Ti svegli senza molto appetito, tanto da saltare la colazione e, da cronotipo serale, hai la tendenza a chiudere la giornata con un pasto abbondante. Momento in cui però, sottolineano gli esperti, la sensibilità insulinica è ridotta e la regolazione glicemica è meno efficiente, con potenziali conseguenze negative sulla salute metabolica.

«La nuova piramide alimentare punta quindi a riequilibrare il fabbisogno calorico e proteico tra pranzo e cena, e prevede di iniziare gradualmente con colazioni leggere. I “gufi” sono così guidati a redistribuire progressivamente l’apporto energetico nelle ore di luce. L’obiettivo è riallineare progressivamente i “tiratardi” verso il mattino, riducendo il cosiddetto “social jet lag”, cioè la discrepanza tra il loro ritmo biologico e gli orari sociali, che aumenta il rischio di ipertensione, infiammazione cronica e malattie cardiovascolari», spiega il professor Barrea.

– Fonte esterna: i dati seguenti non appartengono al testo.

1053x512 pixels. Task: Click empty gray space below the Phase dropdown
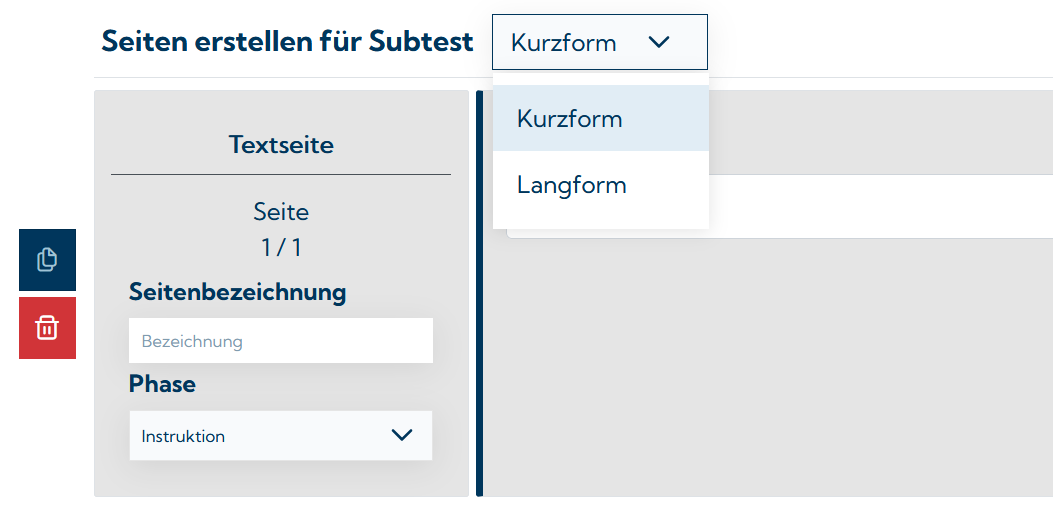pos(281,478)
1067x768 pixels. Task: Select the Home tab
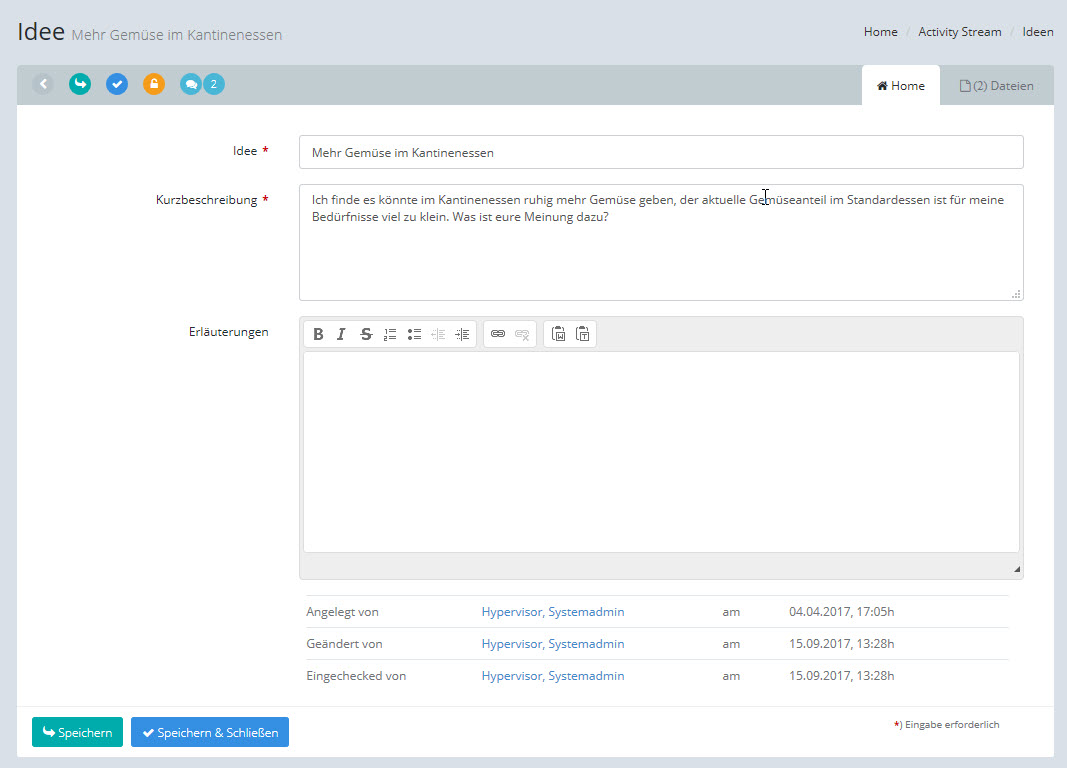pyautogui.click(x=901, y=86)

Nei menu studiati dall’esperto, il buongiorno con proposte nutrienti ma digeribili evitano di sovraccaricare l’insulina quando il cortisolo non è ancora al picco massimo. «Il pranzo diventa poi più sostanzioso», continua l’esperto, «dovendo rappresentare il pasto principale della giornata, per sfruttare il momento in cui la sensibilità insulinica e la capacità digestiva risultano più favorevoli».

Verso sera, anche i gufi dovrebbero moderare il carico calorico ma la loro cena può essere leggermente più sostanziosa rispetto a quella delle allodole. Per loro l’orologio nutrizionale è più spostato in avanti (vedi tabella). Tassativo però evitare gli spuntini notturni. Provocano picchi glicemici e insulinici che il corpo fatica a gestire, aumentando il rischio di diabete di tipo 2 e malattie cardiovascolari.